### Фрагмент текста
Что касается Кочетова. Напечатать его в «Романе-газете» стоило уже хотя бы потому, чтобы люди увидели, до какой степени всё это уже было, до какой степени всё похоже. Было же два замечательных текста, две пародии, которые гораздо лучше самого романа, – пародия Зиновия Паперного «Чего же он кочет?» и пародия Смирнова «Чего же ты хохочешь?». Особенно хорошо заканчивалась пародия Смирнова: «Скажи, папа, – спросил сын, – был ли тридцать седьмой год?» – «Не было, – ответил Булатов. – Не было, сынок. Но будет». Понимаете, Кочетова полезно читать. Он был честный, откровенный, но от всех его произведений веет настоящим идиотизмом.
Я, кстати, с большим наслаждением перечитываю роман «Журбины», с которого Хейфицем был сделан в своё время фильм «Большая семья». В «Журбиных» есть пронзительный эпизод, который меня когда-то совершенно поразил. Там есть такой летун, отрицательный герой, естественно, еврей. Летун – это, как вы понимаете, не фамилия, а амплуа. Он всё время меняет работу, он не платит алименты и вместо культурно-просветительской работы в клубе (он завклубом) устраивает там танцульки. А потом одного из Журбиных – Василия Матвеевича, производственника и общественника, уговаривают стать завклубом. «Я же никогда не заведовал клубом», – говорит тот, но даёт рабочее слово пролетарское, что сделает лучше. И вот он две недели мучительно думает, как ему сделать лучше, и наконец придумал. Появились плакаты везде на заводе… А это судостроительный завод, там долгая борьба сварщиков и клепальщиков, там холодная клёпка и горячая… И вот появляются плакаты, на которых на чёрном фоне изображены два жёлтых овала – и, естественно, читатель начинает предполагать самое ужасное. А оказывается, анонсирована лекция о лимонах, приедет человек и будет рассказывать о разведении лимонов. Это первое просветительское мероприятие Журбина. На три часа затянулась дискуссия о том, как вырастить лимон из семечка, как его привить и как сделать, чтобы в каждой семье были витамины.
Конечно, каждый скажет, что Кочетов идиот. Может быть, и идиот, но в этом есть даже какое-то величие, такое величие свидетельства. Что бы мы знали без него о социалистическом реализме?
– Для того чтобы создать новую русскую матрицу, достаточно выделить решения, которые приводили к успеху в прошлом, и не повторять ошибок? Или такая матрица может быть создана только на принципиально новых идеях?
– Блестящий вопрос! Это вопрос для меня очень мучительный, потому что, с одной стороны, когда я изучаю периоды наибольшего культурного взлёта, периоды русского успеха, я замечаю, что Серебряный век и, скажем, семидесятые годы (советский Серебряный век) были созданы в невыносимых социальных условиях.

### Данные
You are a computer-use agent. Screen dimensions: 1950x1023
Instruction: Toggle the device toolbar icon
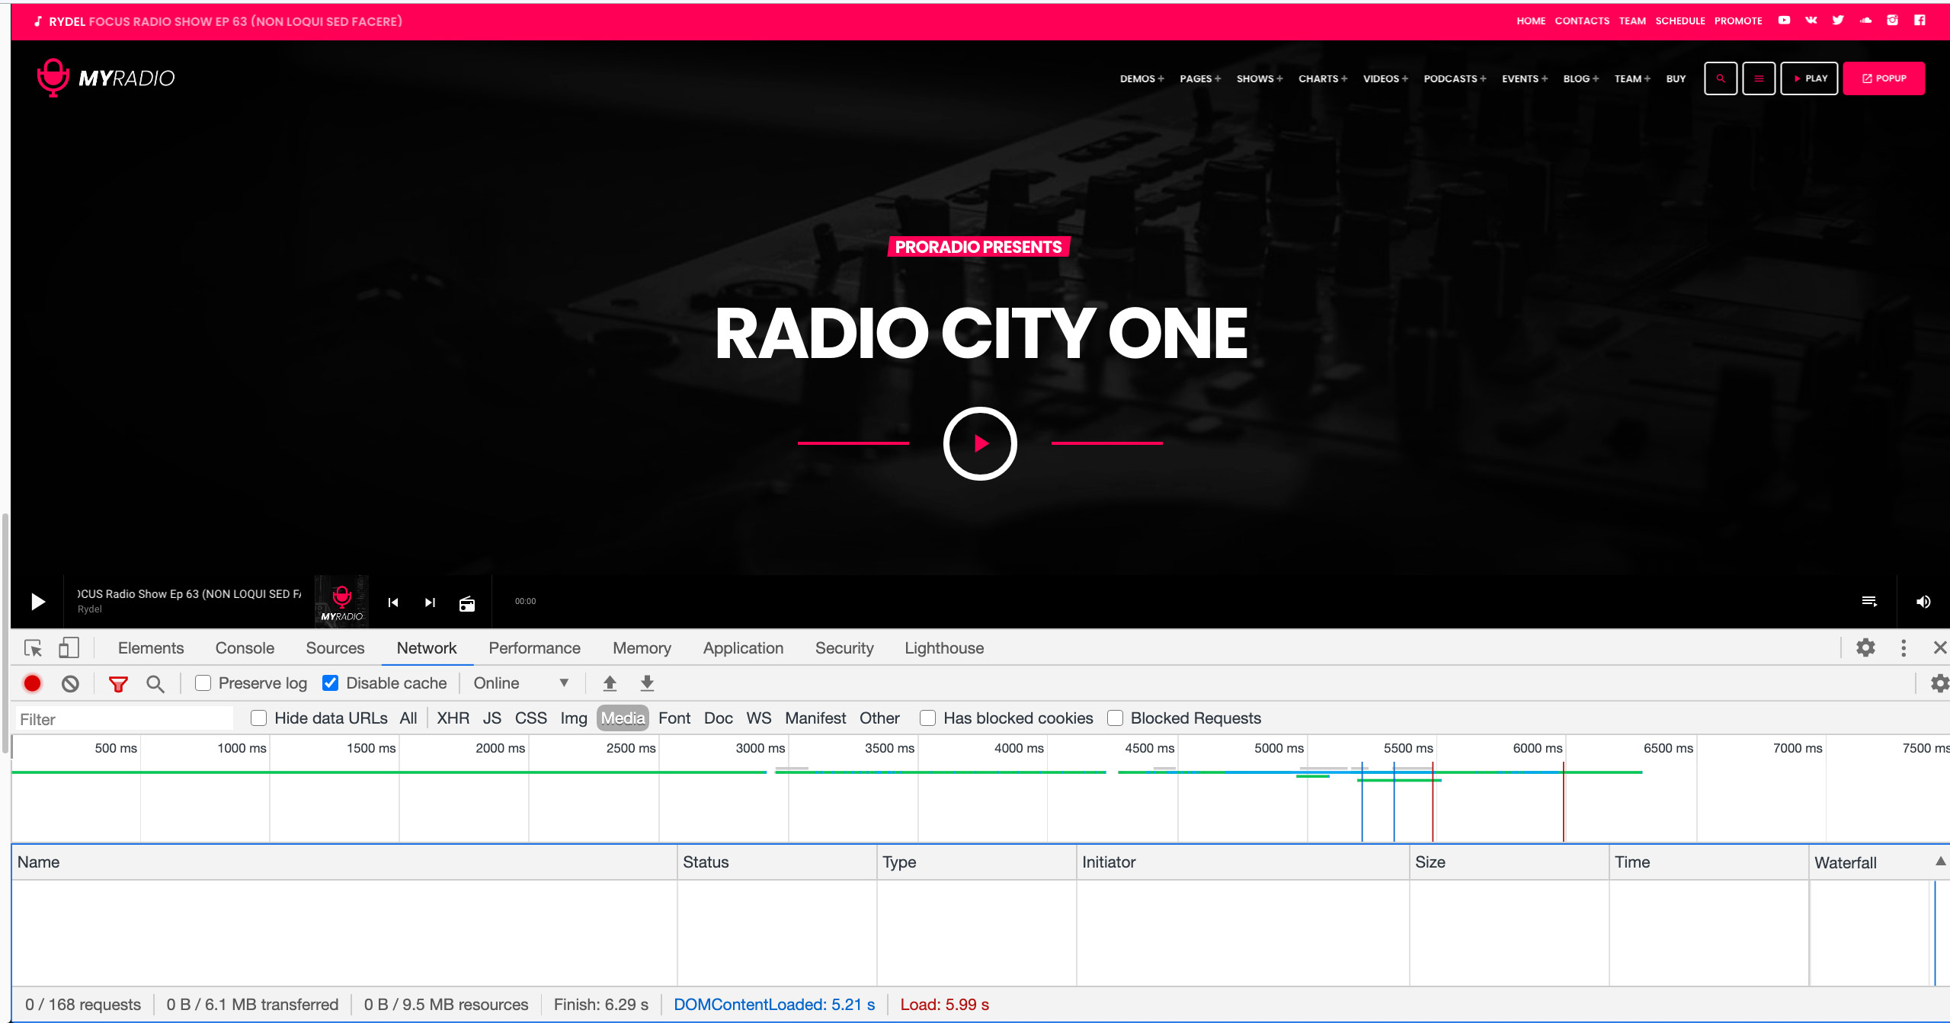[x=69, y=647]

### Описание задания
Перепишите фрагмент текста начиная со слов «Конечно, каждый скажет, что» и заканчивая словами «принципиально новых идеях?», везде заменив «величие» на «значение».

### Образец ответа
Конечно, каждый скажет, что Кочетов идиот. Может быть, и идиот, но в этом есть даже какое-то значение, такое значение свидетельства. Что бы мы знали без него о социалистическом реализме?
– Для того чтобы создать новую русскую матрицу, достаточно выделить решения, которые приводили к успеху в прошлом, и не повторять ошибок? Или такая матрица может быть создана только на принципиально новых идеях?